SG | Somewhere along the line, I began judging restaurants by the quality of their sides. Anyone can do a meat or a main course, I figure, but to really nail that side of asparagus and make it memorable in its own right? That takes skill. This belief truly took hold in a Nepalese restaurant where the eggplant far outshone the chicken. I mean it was really good eggplant — I’ve never looked at one the same since.

But with this as my barometer, one could imagine all fast food burger options begin to blur together. I have my favorites, but when push comes to shove I can enjoy a Whopper (with cheese, of course) just as much as an In-N-Out burger, Five Guys, or whatever other trending burgers might be out there. The burger will be fine, and I’ll eat it with fries. Milo’s begins to rise above the others a bit, but it holds to the same formula.

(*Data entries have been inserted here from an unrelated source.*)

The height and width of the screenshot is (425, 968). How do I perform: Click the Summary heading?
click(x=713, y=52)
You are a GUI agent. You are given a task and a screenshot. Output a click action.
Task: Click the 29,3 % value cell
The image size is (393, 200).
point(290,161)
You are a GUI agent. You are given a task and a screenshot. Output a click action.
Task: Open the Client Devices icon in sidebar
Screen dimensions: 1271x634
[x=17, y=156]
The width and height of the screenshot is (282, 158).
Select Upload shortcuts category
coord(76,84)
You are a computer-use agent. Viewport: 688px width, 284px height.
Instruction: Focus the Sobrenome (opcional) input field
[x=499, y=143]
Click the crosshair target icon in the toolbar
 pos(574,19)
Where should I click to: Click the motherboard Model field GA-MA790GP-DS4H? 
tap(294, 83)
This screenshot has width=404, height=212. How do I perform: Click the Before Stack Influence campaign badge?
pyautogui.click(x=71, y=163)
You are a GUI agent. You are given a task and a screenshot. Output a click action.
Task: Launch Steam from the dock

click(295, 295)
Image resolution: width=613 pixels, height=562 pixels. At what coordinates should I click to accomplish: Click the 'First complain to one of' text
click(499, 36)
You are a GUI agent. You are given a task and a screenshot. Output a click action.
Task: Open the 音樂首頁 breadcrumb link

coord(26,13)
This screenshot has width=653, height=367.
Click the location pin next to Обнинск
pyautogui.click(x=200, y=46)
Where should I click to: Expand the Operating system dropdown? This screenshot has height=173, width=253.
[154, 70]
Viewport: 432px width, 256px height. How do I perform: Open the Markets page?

And then there’s Cook Out.

My wife spent her high school years in Raleigh, and my first experience with Cook Out came on a trip down to visit her parents. There’s one in Oxford off I-85, and we stopped on the drive home. It was a really good burger. It made an impression. Enough that when we moved down here I made a point to seek out Cook Out once more.

The regional chain got its start in Greensboro, North Carolina, in 1989 and has since found its way to eight other Southern states (plus Maryland). There are more than 200 of them out there, so there’s a good chance that if you’re in the South, you’re within driving distance. You can’t miss the red and yellow billboards.

Their marketing strategy is fine — fresh beef, grilled “out door style,” a meal for under five bucks, etc. etc. But I think they’re missing their core strength: Your burger will come with essentially any food item you can blurt out. Pair that with a double-sided drive through where you may find yourself yelling across the passenger seat, and the experience is downright surreal. Potentially overwhelming if you’re not prepared, so consider this post a public service announcement.

Their typical combo (the Cook Out Tray) comes with two sides, so yes, you’ll get fries. But after that, options open way up. There’s the standard for a step-above fast food place, like slaw, onion rings, chili and hushpuppies. But then it just gets gluttonous. Chicken nuggets. A chicken wrap. A bacon wrap? A corndog. Quesadillas. IT IS AMAZING.

At first, you’ll hesitate. You may chuckle a bit out loud as you strain against your seat belt to be heard through the passenger window. “Huh … yeah, I guess I’ll have fries and, I don’t know … can I just double up on fries?” But then one day, likely when you’re alone, you’ll break. Those hushpuppies sure sound good. And why can’t you have a few nuggets with your burger? It’s a slippery slope right into the day you find yourself, as I did on one lunch break, double-fisting a loaded, Big Double burger and a corndog slathered in yellow mustard. Each clutched above my greasy steering wheel at respective 10 and 2 positions.

It was tough to go back into work that day.

If you’re a little extra perceptive at fast food restaurants, you can start to pick up on local preferences. It’s subtle, like when they ask if you want a Coke instead of leaving the option to you, until it’s not. Like when they asked if I wanted a Dr. Pepper and barbecue sauce at a Wendy’s south of Charlotte. I most certainly did not, but kind of them to make that assumption for me.

I like to think that, along these lines, the second-side choice at Cook Out serves as a very real gauge of our society. I need some data to back this up, but I’ll bet during a recession they serve more double orders of fries than anything. Life is good when that deep fryer basket is kept packed with corndogs.

At the original Greensboro Cook Out, as it so happens, the number one second-side is chicken nuggets, according to one manager. That’s fine. It’s the sensible option, really. Personally, I would have hoped the answer to be corndogs, the care-free, carny food option. I like to think we’ll get there.